What I found most intriguing about the design description was not the room correction (that’s old hat now), but the claim that all those drivers and the DSP processing behind them could control the directivity of the speaker and even dynamically widen the sweet spot for listeners sitting away from the center position. That’s pretty techy stuff, and not something I’ve ever seen or heard in a high-end loudspeaker before.
Eager to hear if this crazy-looking contraption that Martin and B&O were boasting about worked, Roger Kanno and I booked ourselves into the first press conference B&O put on at CES 2016, which was at 9 a.m. on January 6. At first, the presentation was a little boring, at least for Roger and me -- reps talked about the design goals of B&O, and they unveiled a new all-in-one speaker system called the BeoSound 35, which costs $2795 and will probably be a thrill for those who want a stylish, simple music system that they can place on some surface or hang on a wall. Even though the demo of the 35 proved that it sounded pretty good, that wasn’t doing much for us -- we were there for the 90.
Leaving the best for last, Geoff Martin himself burst onto the scene and gave a dynamic presentation that was informative, but also deliberately short -- he wanted to make sure we listened to the system instead of just hearing about it. But before he played the 90s for the group, he told everyone that there was not enough time to demonstrate the way the speakers could widen the beam for off-center listeners; instead, they optimized everything for a central position and asked that people in the center listen through a couple cuts, then move and make room for others. He also said the design work wasn’t quite complete, but would be by the end of this month.
What was interesting about the setup is that the speakers weren’t ideally placed -- there was a wall near the left speaker and none near the right -- so even though no steering would take place, we’d still get a chance to listen to what the controlled directivity would do to combat such a room, as well as hear what the built-in room correction could do.
I must say, I wasn’t prepared for what came next -- when the first track came on, the center vocal image was so firmly placed and so holographic in space that I immediately leaned forward to Roger and asked, “Is it just me or are these speakers imaging like (expletive deleted)?” (Fellow writers have told me that the more I like something, the more I swear.) Roger nodded his head, indicating he heard it too -- it was astoundingly precise. I then noticed that the bass was incredibly deep, stupendously full, and very powerful, but also extremely tight and, most importantly, not overloading the room in the least, the latter indicating that the room correction works. The midrange, too, sounded so rich and robust you’d swear there might be a bunch of tube amps inside instead of B&O’s class-D ones, but it was also exceptionally well detailed and ultra-precise in its delivery. It was also apparent that the speakers sounded absolutely effortless, even playing at pretty high volume levels in that very large room full of people -- there wasn’t a hint of strain, which probably has a lot to do with all those drivers sharing the load. The second track sounded just as remarkable, so after everyone had a chance to listen, I went back and listened to the first track again just to make sure the first time around wasn’t some fluke. It wasn’t. This was a real “holy (expletive deleted)” presentation. The only thing I couldn’t get a handle on was the high-frequency presentation -- it sounded a little soft, but I’m unsure whether it was too soft. So the jury is still out in that regard.

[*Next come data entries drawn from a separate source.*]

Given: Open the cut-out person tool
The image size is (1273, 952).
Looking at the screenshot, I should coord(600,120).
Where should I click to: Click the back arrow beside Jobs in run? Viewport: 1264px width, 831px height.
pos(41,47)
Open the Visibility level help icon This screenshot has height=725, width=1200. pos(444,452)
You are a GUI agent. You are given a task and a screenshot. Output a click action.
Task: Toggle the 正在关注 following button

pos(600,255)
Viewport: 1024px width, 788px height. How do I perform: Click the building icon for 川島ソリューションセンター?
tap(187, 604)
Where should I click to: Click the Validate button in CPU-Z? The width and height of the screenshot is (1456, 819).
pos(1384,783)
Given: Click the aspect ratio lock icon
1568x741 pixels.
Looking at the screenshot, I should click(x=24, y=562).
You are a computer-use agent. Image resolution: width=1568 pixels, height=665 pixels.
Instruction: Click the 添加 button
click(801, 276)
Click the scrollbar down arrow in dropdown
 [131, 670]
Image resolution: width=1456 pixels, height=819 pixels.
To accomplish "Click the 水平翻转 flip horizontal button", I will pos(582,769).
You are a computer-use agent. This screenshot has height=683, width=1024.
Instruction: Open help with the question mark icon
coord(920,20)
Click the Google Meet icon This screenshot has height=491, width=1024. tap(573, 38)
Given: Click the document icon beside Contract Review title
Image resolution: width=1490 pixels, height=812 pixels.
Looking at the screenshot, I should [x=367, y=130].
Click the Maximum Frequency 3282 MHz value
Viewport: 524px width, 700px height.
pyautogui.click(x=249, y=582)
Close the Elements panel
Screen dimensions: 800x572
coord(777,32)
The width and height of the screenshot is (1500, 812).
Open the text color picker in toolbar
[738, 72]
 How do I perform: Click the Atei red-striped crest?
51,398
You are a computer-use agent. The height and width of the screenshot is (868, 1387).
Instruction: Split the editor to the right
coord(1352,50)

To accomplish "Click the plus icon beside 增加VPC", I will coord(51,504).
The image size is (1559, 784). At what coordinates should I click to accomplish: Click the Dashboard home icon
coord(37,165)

My auditioning of the BeoLab 90s was too short to make any definitive judgements on the success of the design -- without question, I’d have to listen longer and in far more familiar surroundings with material I know to fully understand what it achieves. As I mentioned, we also didn’t get to hear if the sweet spot can be widened the way B&O claims. Still, what I heard from the pair at CES 2016 absolutely blew me away -- the way the pair imaged, coupled with the fullness, richness, and presence exhibited, had me talking about them for the rest of the day. Now I feel a little foolish for at first thinking they were a stupid design. Don’t make the same mistake -- hear a pair of 90s if you can.